| Written request A |
Echo the records from the line with "Task: Open the ENGLISH language dropdown" to the line with "click(204, 317)", leaving out the pictures.

| Supplied passage |
########################################

More English writers than American have been
impressed with the possibilities of the time theme. J. B. Priestley admits that
J. W. Dunne has had a profound influence upon his work. Several of Priestley's
plays are concerned with time, notably Time and the
Conways
and
I
Have
Been
Here Before. Barrie's
Dear Brutus and Dunsany's If both deal with what might have happened if a man
had had the chance to go back and live his life over again. In the American
theater such plays as Maxwell Anderson's The Star-Wagon, John Balderston's
Berkeley Square (inspired by Henry James's unfinished novel, The Sense of the
Past), and Paul Osbom's dramatization of Lawrence Watkin's novel, On Borrowed
Time, are based on shifts in time.

The time theme has been less popular in
novels than in plays or short stories. Nevertheless, there are quite a few
full-length novels dealing with time. Robert Nathan's Portrait of Jennie is
one of them; John Buchan's The Gap
in the
Curtain
and Warwick Deeping's The Man Who Went Back are others; and Dorothy Macardle
has made use of precognition in her recent The Unforeseen.

########################################

| Materials provided |
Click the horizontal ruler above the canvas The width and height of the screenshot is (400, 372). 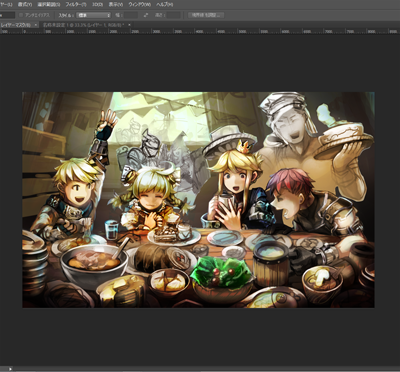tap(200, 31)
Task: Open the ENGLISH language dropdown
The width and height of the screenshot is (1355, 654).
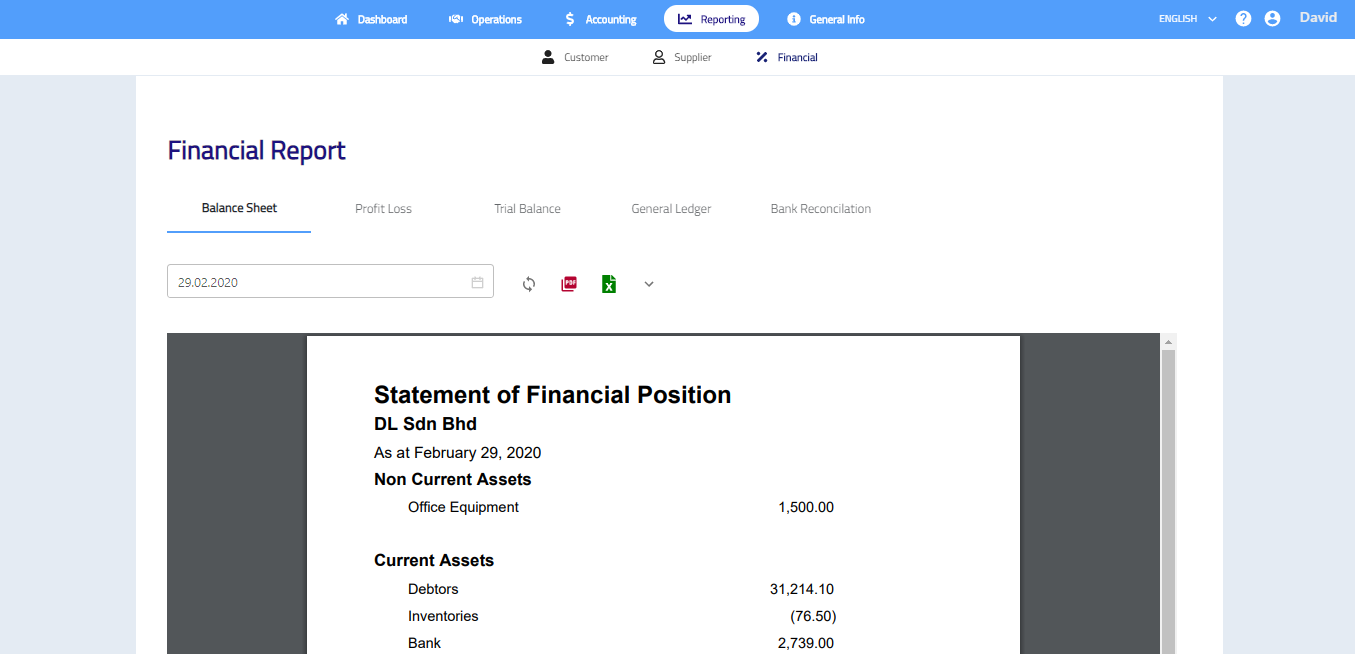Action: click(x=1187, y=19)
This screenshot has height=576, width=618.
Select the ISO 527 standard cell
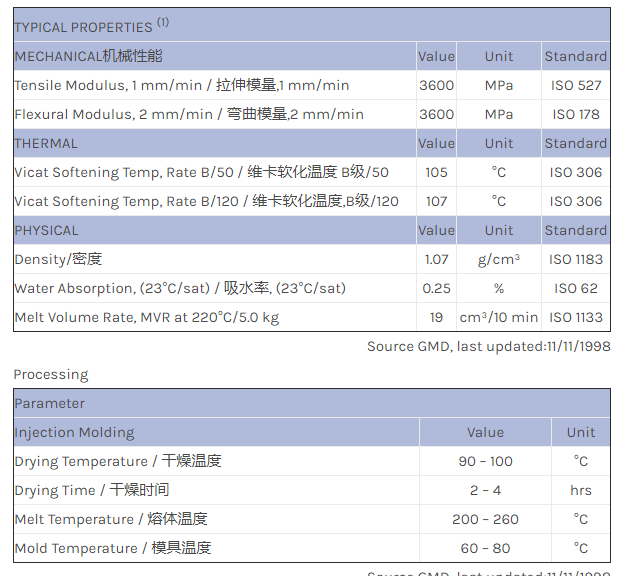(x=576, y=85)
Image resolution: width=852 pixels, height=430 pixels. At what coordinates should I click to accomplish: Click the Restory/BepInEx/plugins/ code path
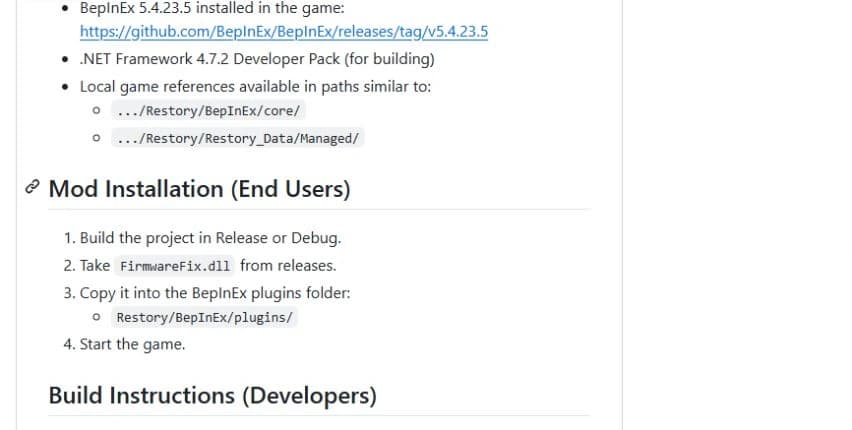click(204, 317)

########################################

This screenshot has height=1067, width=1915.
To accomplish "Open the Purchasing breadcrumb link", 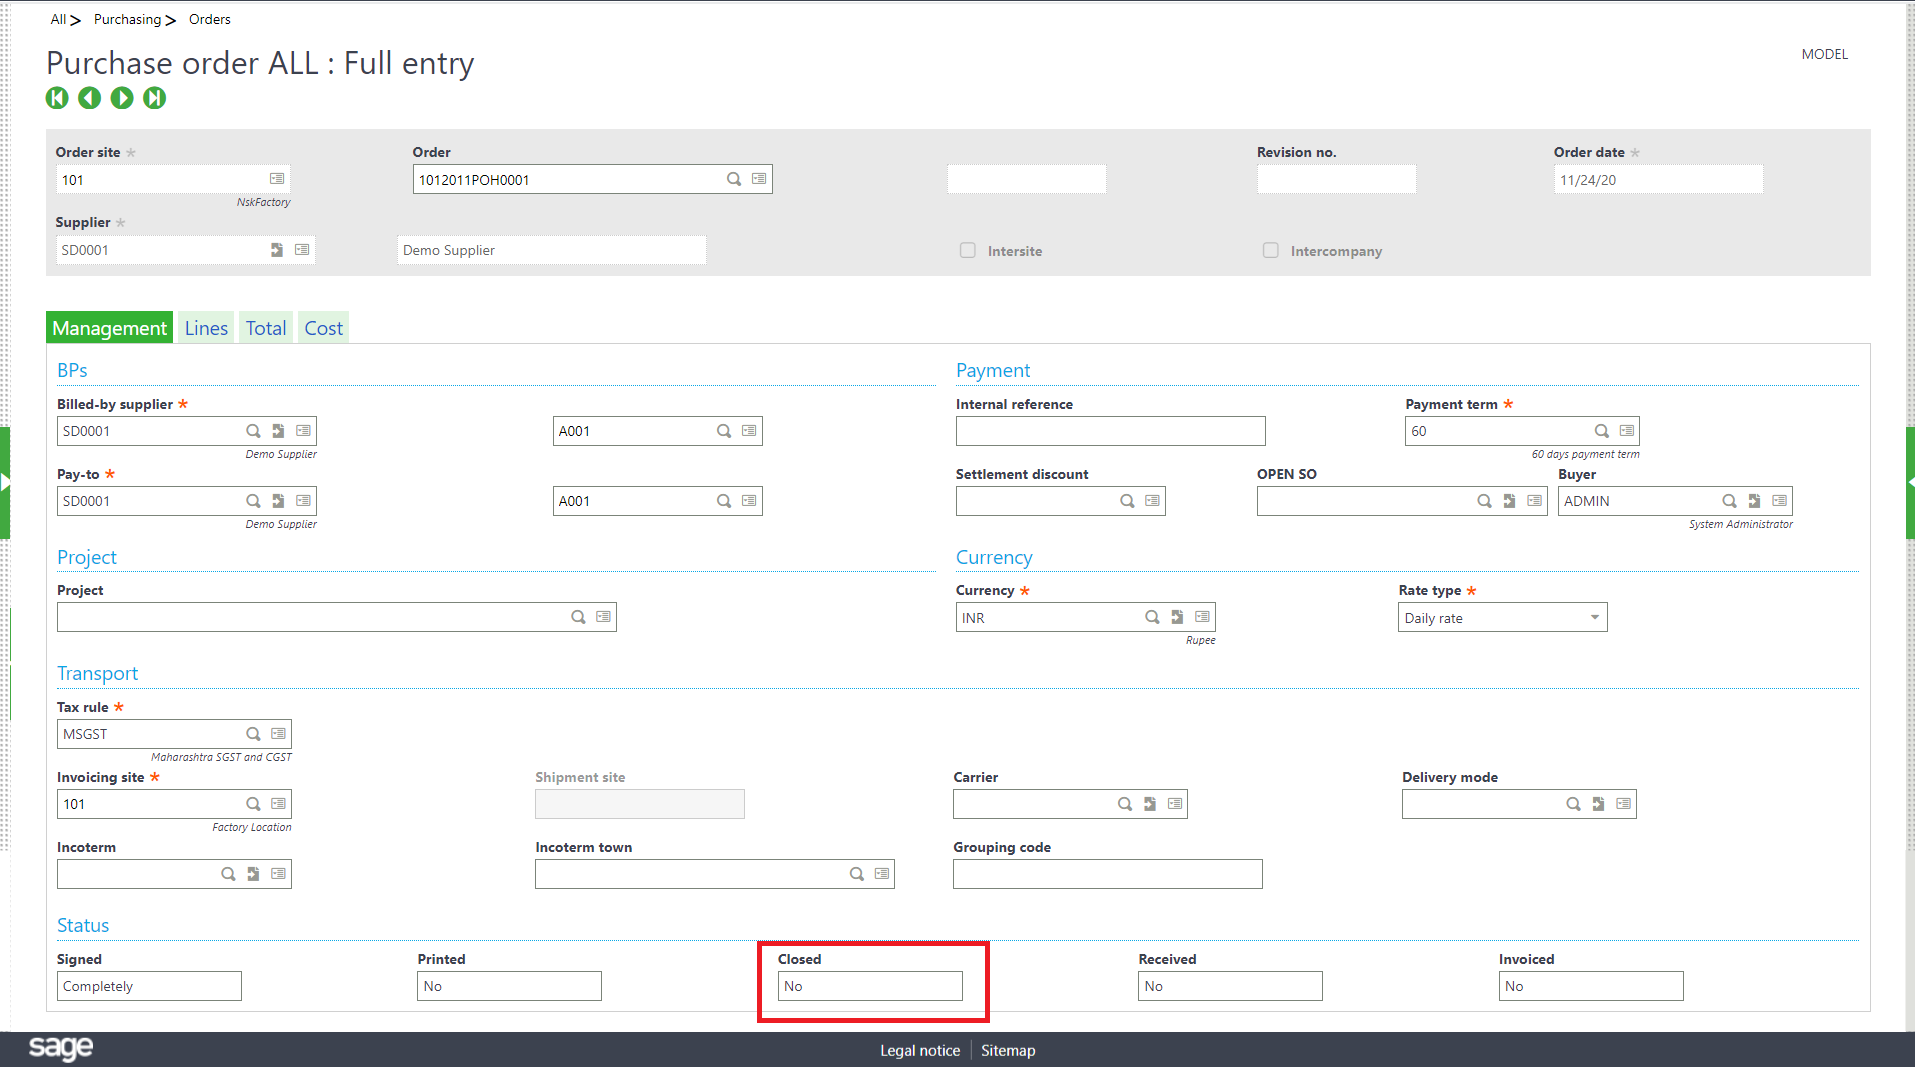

########################################

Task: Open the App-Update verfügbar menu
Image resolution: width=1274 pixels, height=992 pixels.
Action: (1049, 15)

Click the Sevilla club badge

########################################

| Written request B |
Duplicate the passage on the time theme from "The time theme has" to "recent The Unforeseen.".

| Written response A |
Task: Open the ENGLISH language dropdown
The width and height of the screenshot is (1355, 654).
Action: click(x=1187, y=19)
This screenshot has height=576, width=618.
Select the ISO 527 standard cell
(x=576, y=85)
Image resolution: width=852 pixels, height=430 pixels. At what coordinates should I click to accomplish: Click the Restory/BepInEx/plugins/ code path
click(204, 317)

| Written response B |
The time theme has been less popular in
novels than in plays or short stories. Nevertheless, there are quite a few
full-length novels dealing with time. Robert Nathan's Portrait of Jennie is
one of them; John Buchan's The Gap
in the
Curtain
and Warwick Deeping's The Man Who Went Back are others; and Dorothy Macardle
has made use of precognition in her recent The Unforeseen.